Every day, governments make infrastructure investments to meet basic needs of Canadians without concern for bureaucratic bean counters.
If all we did was blindly put economics at a premium, it's doubtful Thompson would have a pain clinic, St. Theresa Point a hockey arena or The Pas a 24-hour ER -- all priceless assets.
Still, the Manitoba-Nunavut highway is especially debatable because of its 10-figure tab.
The gap between Rankin Inlet and Sundance is a vast expanse of Canadian Shield lakes and nothingness. Perusing it on a map, one can't help but imagine what a protracted, lonely drive this would be.
The 1,100-kilometre highway would connect communities whose combined population is fewer than 10,000 people.
By that math, the road would cost more than $120,000 per direct beneficiary.
However, such a stringent calculation does not factor in (rapid) population growth, nor the potential for the highway as a foundation for future roads connecting other communities.
And what about all those taxpayer dollars expended to deliver necessities to this government-dependent region?

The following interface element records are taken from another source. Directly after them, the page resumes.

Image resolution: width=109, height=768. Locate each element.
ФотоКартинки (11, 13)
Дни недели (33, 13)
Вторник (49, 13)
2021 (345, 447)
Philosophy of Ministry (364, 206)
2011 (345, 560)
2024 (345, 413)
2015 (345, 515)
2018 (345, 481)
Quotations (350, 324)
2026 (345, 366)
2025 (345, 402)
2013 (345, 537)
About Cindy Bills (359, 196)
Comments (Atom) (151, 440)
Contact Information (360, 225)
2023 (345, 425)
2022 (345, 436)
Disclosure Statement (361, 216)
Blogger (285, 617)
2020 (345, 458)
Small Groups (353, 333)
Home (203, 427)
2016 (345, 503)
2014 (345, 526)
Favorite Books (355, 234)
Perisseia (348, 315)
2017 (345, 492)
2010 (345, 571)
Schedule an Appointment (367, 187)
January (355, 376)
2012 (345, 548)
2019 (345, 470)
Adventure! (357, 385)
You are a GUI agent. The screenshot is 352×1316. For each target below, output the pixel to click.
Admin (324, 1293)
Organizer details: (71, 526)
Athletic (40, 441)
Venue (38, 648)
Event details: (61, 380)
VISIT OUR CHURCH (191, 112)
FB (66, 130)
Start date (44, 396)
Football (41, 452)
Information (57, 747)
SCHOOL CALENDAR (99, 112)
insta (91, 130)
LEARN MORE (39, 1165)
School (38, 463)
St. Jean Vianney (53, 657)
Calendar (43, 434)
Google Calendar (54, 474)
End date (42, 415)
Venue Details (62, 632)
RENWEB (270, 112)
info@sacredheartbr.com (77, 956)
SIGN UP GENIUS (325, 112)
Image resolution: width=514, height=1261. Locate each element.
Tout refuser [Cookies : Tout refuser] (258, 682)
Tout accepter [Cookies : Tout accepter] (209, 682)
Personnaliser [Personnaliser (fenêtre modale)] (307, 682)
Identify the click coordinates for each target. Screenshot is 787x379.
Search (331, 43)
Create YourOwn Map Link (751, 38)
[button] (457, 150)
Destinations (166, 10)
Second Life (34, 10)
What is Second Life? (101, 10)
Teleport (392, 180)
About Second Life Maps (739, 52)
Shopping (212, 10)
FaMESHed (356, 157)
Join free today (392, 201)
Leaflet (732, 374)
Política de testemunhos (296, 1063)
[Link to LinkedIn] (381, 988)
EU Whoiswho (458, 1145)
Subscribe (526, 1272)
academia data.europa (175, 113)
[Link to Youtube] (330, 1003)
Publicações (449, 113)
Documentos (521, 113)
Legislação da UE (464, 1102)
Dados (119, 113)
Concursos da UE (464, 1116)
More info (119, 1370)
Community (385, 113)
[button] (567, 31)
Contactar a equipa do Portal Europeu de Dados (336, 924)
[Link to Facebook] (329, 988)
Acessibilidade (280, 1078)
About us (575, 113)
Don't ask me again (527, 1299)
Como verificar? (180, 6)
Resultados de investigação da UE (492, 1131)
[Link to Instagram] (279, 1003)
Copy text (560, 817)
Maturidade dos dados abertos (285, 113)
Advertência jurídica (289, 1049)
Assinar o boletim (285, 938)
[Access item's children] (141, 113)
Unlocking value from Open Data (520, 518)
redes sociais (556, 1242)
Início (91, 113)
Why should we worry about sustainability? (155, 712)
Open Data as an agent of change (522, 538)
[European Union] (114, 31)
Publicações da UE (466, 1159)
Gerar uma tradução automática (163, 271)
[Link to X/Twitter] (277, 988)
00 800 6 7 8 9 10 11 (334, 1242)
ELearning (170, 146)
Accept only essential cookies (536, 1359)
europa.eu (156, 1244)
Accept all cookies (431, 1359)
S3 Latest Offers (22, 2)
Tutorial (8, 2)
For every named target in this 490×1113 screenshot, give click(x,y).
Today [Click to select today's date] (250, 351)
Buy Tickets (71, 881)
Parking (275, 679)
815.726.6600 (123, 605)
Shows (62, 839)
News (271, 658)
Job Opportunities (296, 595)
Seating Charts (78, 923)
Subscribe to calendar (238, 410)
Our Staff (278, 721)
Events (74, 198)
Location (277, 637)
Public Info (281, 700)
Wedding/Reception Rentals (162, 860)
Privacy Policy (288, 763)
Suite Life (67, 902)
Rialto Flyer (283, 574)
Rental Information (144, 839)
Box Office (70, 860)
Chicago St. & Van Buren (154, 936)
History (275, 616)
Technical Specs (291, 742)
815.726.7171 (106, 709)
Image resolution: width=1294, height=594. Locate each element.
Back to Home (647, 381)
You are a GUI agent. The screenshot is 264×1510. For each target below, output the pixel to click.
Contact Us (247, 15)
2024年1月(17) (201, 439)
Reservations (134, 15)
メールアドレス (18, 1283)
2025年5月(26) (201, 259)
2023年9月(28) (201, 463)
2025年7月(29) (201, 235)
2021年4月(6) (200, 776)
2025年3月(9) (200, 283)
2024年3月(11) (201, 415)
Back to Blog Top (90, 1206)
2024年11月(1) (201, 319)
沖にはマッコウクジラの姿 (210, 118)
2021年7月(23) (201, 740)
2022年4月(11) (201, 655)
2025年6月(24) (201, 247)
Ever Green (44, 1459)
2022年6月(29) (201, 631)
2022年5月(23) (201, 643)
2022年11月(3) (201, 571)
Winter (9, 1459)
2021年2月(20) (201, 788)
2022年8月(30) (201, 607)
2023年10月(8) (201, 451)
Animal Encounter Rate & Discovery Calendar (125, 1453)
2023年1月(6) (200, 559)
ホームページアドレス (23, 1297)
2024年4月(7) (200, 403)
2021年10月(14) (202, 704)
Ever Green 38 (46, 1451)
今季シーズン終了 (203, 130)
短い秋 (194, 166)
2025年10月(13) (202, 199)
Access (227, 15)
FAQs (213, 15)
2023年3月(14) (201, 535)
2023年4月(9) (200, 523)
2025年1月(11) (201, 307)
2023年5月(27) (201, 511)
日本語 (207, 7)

As the Free Press observed last year, the highway, along with an accompanying power line, "would save hundreds of millions of dollars annually in freight and fuel costs."
Then there's the rather astonishing fact that Canada's newest territory -- with 35,591 people and counting -- is not yet accessible by road.
Frank Busch, an aboriginal author and businessman originally from South Indian Lake in northern Manitoba, believes "a moral responsibility" comes into play.
"Having parts of our country that are completely disconnected and do not share in the benefit of being Canadian after 150 years is inexcusable," says Busch, who writes about aboriginal issues for Troy Media.
But Busch, now residing in B.C., is pessimistic about the highway's chances.
Undeterred, Ashton has had meetings to discuss the concept with supportive First Nations, Métis and municipal leaders from across the north.
The governments of Nunavut and Manitoba both back the concept, she notes, signalling the need for Ottawa to "become an active player around the table."
In the movie industry, there's a name for what's happening to the Manitoba-Nunavut highway: development hell. It's where a project is discussed year after year without ever getting off the ground.
If by some miracle Nunavut, Manitoba and Ottawa approved funding tomorrow, the road would take an estimated 15 years to complete.
By then, how much more populated will the almost entirely road-less Nunavut, the second-fastest growing province or territory in Canada, be?
How much will social conditions and unemployment have worsened? And how much more sought-after will the diamonds and other minerals of the far north be? Ashton, for one, won't let go of her somewhat grandiose image of the highway.
"It would be a nation-building project, finally linking all of Canada's provinces and territories into our national road network," she says.
She's right. But are officials who find the dollars for more politically visible investments listening?
Jonathon Naylor is editor of The Reminder newspaper in Flin Flon.